- **TASK TO CARRY OUT**
With pictures left out, set down every record word for word.

- **DATA TO PROCESS**
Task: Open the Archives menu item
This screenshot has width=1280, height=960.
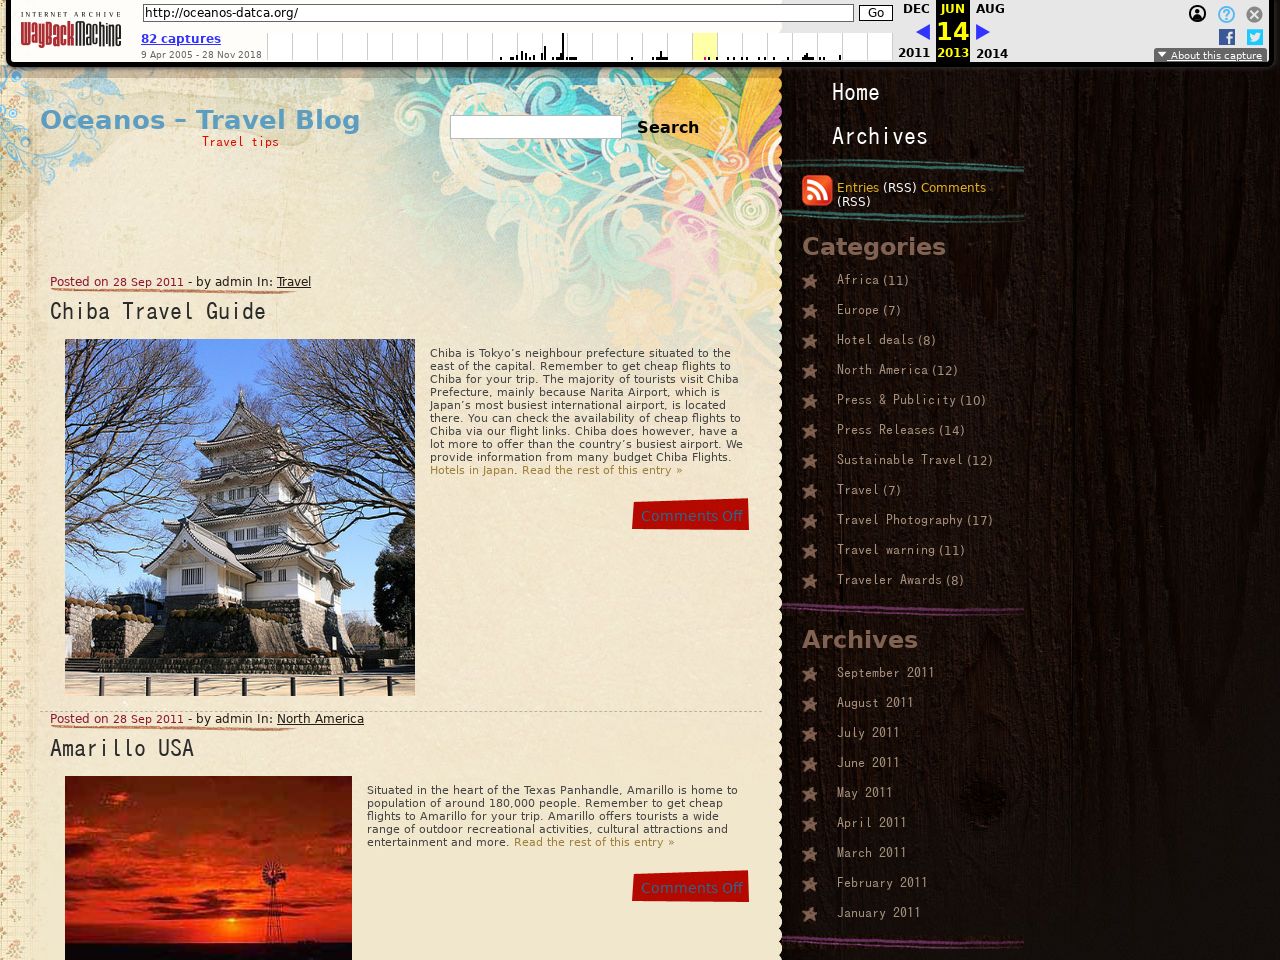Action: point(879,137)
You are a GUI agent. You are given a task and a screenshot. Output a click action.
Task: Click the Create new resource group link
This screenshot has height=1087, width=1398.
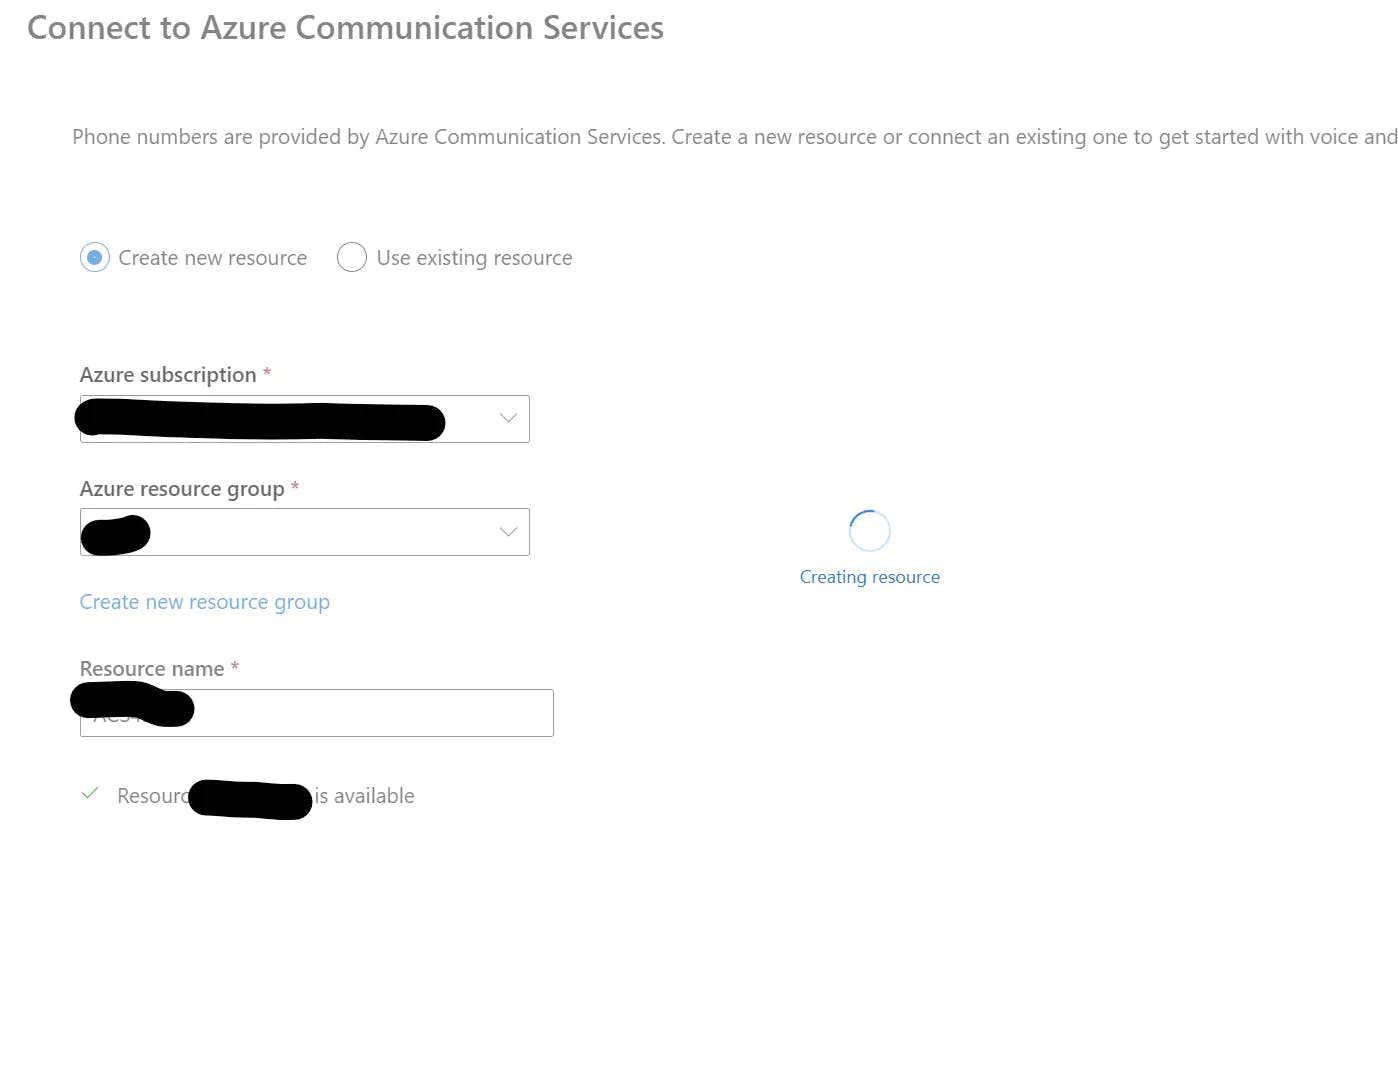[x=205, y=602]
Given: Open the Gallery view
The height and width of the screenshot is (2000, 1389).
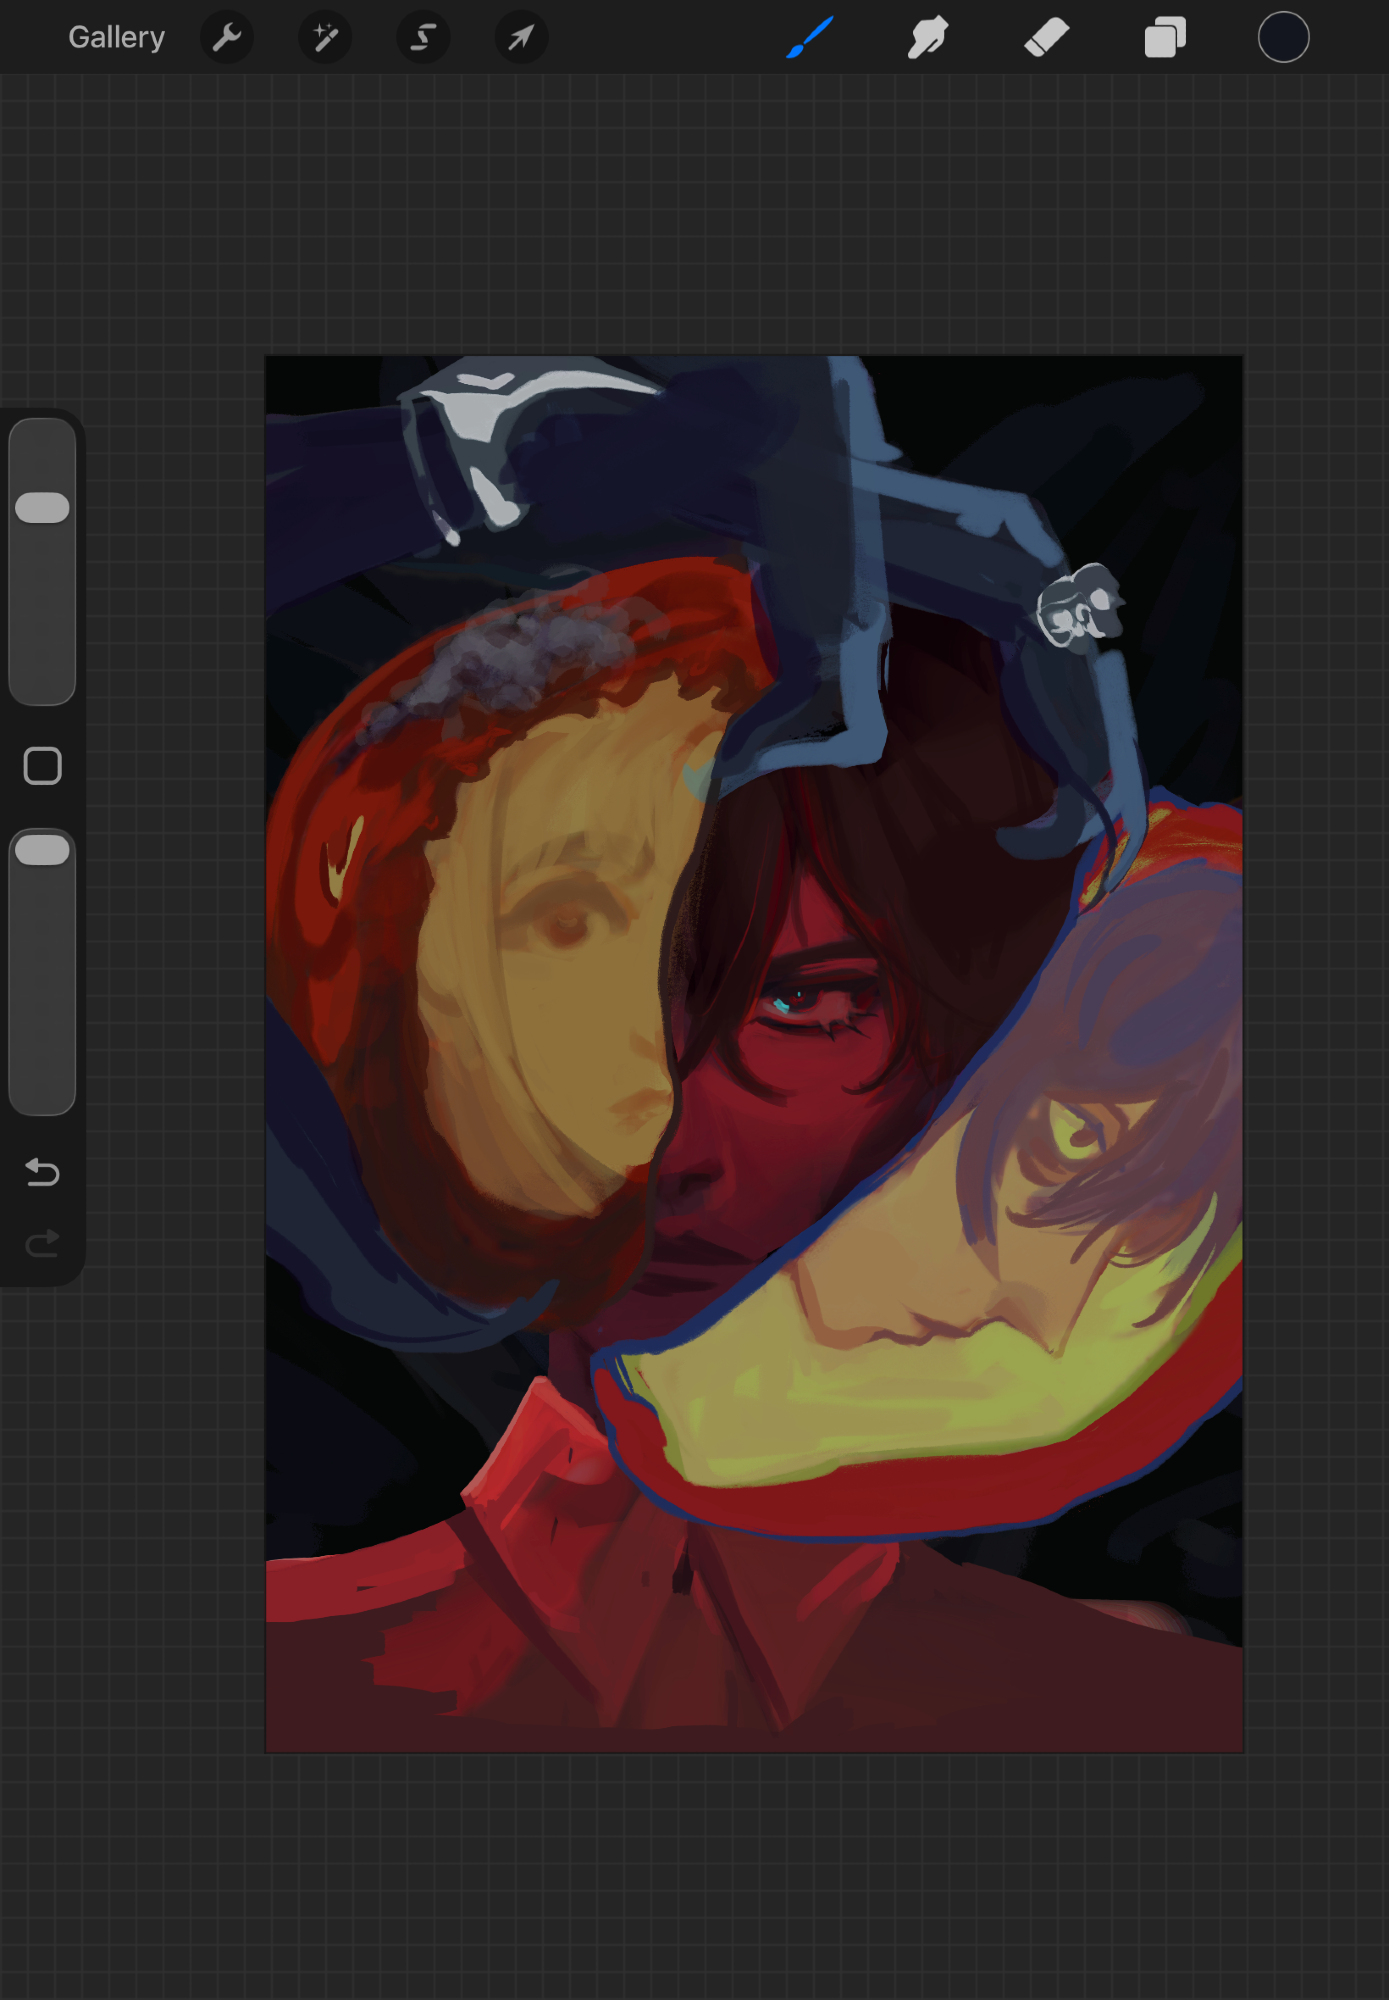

- **OUTPUT OF THE EXERCISE**
Task: Open the Archives menu item
This screenshot has width=1280, height=960.
Action: point(879,137)
You are a GUI agent. You are given a task and a screenshot. Output a click action.
Task: Click the Create new resource group link
This screenshot has height=1087, width=1398.
[x=205, y=602]
Given: Open the Gallery view
The height and width of the screenshot is (2000, 1389).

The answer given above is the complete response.